(Stored items)
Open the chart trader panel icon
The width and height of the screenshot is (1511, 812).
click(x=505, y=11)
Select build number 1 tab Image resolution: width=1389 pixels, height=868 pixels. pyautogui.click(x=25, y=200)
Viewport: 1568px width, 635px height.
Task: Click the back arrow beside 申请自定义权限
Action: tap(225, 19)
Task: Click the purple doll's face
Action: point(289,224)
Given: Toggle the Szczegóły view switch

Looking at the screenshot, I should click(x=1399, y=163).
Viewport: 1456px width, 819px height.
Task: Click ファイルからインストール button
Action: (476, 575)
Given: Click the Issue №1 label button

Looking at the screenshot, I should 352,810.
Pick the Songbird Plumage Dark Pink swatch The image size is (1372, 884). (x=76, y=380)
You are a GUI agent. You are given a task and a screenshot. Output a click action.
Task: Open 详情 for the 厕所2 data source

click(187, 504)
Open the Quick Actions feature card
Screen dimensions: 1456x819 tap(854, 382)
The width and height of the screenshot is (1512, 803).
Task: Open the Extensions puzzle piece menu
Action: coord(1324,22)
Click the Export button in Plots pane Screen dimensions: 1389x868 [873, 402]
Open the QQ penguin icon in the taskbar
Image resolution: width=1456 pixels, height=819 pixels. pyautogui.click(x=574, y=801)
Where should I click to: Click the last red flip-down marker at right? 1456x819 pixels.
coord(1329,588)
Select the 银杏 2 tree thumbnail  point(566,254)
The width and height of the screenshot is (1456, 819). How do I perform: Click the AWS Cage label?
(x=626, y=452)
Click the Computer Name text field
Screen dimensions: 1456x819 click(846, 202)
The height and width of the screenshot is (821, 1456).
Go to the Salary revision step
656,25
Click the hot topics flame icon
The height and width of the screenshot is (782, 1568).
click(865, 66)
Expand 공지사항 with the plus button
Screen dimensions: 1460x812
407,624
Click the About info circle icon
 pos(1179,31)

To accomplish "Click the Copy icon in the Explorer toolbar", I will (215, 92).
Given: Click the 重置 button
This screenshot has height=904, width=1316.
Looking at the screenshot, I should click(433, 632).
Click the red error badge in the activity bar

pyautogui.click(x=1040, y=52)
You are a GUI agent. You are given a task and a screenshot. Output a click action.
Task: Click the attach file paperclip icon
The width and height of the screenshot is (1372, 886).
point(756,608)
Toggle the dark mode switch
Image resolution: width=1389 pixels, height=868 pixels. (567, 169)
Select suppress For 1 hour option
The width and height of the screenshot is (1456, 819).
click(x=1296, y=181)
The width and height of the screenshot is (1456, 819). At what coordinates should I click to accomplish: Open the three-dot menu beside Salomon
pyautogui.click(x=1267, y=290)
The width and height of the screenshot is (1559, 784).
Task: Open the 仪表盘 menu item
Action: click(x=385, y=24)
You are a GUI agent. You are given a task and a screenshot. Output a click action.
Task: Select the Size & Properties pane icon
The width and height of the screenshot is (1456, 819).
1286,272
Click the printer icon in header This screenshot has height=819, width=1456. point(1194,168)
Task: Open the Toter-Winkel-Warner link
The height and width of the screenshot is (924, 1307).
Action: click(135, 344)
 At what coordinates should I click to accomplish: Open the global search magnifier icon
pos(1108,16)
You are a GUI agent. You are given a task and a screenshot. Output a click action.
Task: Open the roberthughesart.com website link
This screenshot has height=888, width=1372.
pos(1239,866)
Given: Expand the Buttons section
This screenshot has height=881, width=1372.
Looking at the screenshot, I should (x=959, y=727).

ASSIGNMENT: Reproduce verbatim the stretch of lines beginning with the one containing "Given: Expand the Buttons section" and ending at the close of the entries above.

SOLUTION FOR THIS PROBLEM:
Given: Expand the Buttons section
This screenshot has height=881, width=1372.
Looking at the screenshot, I should (x=959, y=727).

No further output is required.